The Federal Reserve, however, favors having slow, steady price inflation. In their view, the CPI should rise about 2 percent a year from where it happens to be. If there is some error, or as they like to describe it, surprise, perhaps causing the price level to rise 4% in a year, then it should just increase at a 2 percent rate from there. In other words, the growth path for the CPI is unachored, but the growth rate is kept rising at 2 percent.

Leaving aside the unanchored path, why not have persistent inflation?

I believe that persistent inflation leads to the phenomenon of explicit or implicit cost of living pay increases. These cause no problem if the economy always remains in equilibrium. Equilibrium money wages increase with the increase in equlibrium real wages plus the inflation rate.

But suppose there is an adverse aggregate supply shock. With money expenditure targeting, the growth path of nominal incomes remains unchanged. The adverse aggregate supply shock causes the price level to move to a higher growth path, and as that adjustment occurs, the inflation rate is higher. Real incomes, including real wages, shift to a lower growth path. This reflects the reduction in productivity.

If the supply shock is permanent, then the price level remains stable at a higher level. If, on the other hand, the supply shock is reversed, then there would be tempory deflation and the price level would revert to its initial value.

Suppose, however, that workers demand "cost of living increases." More importantly, suppose employers believe that they must provide such increases in order to keep and continue to recruit good workers. While the experience of employers and employees is that cost of living increases generally work smoothly, with each firm able to pass on the added costs in the form of higher prices along with growing real sales, with an adverse aggregate supply shock, this is not true.

If employers seek to increase money wages to compensate for the higher inflation, and money expenditures remain on target, the resulting decrease in real expenditures will cause reduction in production and employment. While an adverse aggregate supply shock inevitably has adverse effects on production and might also adversely impact employment because of a need to reallocate labor, trying to avoid the reduced real income by raising money wages and prices is impossible.

Recently, there has been some concern that the run up in food and energy prices might be reflected in rapid increases in wages. If that occurs, it will begin a wage and price spiral. To avoid this, some argue that the Fed should tighten monetary policy to prevent the increase in food and energy prices.

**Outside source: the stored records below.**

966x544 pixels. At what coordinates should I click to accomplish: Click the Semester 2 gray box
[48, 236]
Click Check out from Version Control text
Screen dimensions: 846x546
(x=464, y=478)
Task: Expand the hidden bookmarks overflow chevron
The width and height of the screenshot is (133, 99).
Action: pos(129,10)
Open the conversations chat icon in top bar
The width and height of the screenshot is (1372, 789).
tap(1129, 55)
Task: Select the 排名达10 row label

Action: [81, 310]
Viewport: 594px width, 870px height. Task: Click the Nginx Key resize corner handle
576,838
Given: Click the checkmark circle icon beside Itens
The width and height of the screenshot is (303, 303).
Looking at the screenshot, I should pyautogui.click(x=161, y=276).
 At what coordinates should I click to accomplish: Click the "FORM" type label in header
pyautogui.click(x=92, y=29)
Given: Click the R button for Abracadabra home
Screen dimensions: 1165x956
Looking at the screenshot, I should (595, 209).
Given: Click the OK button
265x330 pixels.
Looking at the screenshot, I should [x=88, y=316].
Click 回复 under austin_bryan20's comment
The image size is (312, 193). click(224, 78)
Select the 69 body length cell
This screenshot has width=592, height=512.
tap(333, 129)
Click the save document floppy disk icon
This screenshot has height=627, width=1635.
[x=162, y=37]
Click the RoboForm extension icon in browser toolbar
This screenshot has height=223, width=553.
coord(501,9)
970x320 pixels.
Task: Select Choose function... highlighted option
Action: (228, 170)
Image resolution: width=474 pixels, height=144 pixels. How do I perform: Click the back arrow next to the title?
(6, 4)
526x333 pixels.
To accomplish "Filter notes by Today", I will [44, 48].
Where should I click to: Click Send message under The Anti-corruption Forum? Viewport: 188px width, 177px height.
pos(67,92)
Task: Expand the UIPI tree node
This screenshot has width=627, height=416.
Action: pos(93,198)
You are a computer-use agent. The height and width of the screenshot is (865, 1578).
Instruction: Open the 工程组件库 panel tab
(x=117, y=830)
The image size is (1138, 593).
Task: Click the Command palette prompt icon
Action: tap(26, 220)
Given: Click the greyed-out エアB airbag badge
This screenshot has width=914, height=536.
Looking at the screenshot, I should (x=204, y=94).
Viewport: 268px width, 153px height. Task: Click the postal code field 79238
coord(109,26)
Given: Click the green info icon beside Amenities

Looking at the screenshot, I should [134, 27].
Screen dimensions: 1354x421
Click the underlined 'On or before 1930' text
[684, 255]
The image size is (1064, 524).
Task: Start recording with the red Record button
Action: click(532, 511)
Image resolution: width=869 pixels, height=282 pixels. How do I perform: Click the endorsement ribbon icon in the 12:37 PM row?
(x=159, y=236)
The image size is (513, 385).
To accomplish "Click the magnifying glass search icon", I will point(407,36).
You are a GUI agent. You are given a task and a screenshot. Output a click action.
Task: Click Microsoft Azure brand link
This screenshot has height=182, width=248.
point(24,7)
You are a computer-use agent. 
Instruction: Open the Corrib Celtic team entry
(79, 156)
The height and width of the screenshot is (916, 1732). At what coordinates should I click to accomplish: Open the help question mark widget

A rather unpleasant prospect with unemployment remaining near double digits.

But if the Fed has a policy of having the purchasing power of money drop continuously, and raising wages to compensate for that inflation generally has no adverse impact, should a tendency for employers and employees to raise wages due to a "higher cost of living" be a surprise? Further, with the unachored growth path for the CPI, an error that leads to an excess supply of money and an increase in aggregate demand will result in a higher equilibrium growth path of prices and wages. Here again, compensating workers for the higher cost of living is appropriate.

Consider instead a world where prices are usually stable, and when they rise to a higher level, this implies an adverse aggregate supply shock and any effort to raise money incomes and prices to offset this will have adverse consequences. Here the lesson is that employers are not in a position to compensate employees for higher prices with higher wages.

In my view, what employers and employees should learn is that inflation and higher prices is the result of slow growth or even decreases in productivity. The "answer" is efforts to enhance productivity--for example, working more or harder.

Presumably, if all markets clear like the stock market, there is no problem. Wages will only rise with the trend rate of inflation or shocks to aggregate demand. They won't rise when there is an adverse shock to aggregate supply. Unfortunately, I don't think that is the world in which we live.

7 comments:

  1. Mr. Woolsey, a couple of questions:

    (1) Can you conceivably describe a truly aggregate supply shock? That is, leaving aside Armageddon scenarios, can you provide some kind of credible real-world example all global production of everything can decrease simultaneously?

    (2) Is there any reason to expect that steady increasing monetary expenditures don't come at the cost of steadily diminishing future consumption, and if so, why?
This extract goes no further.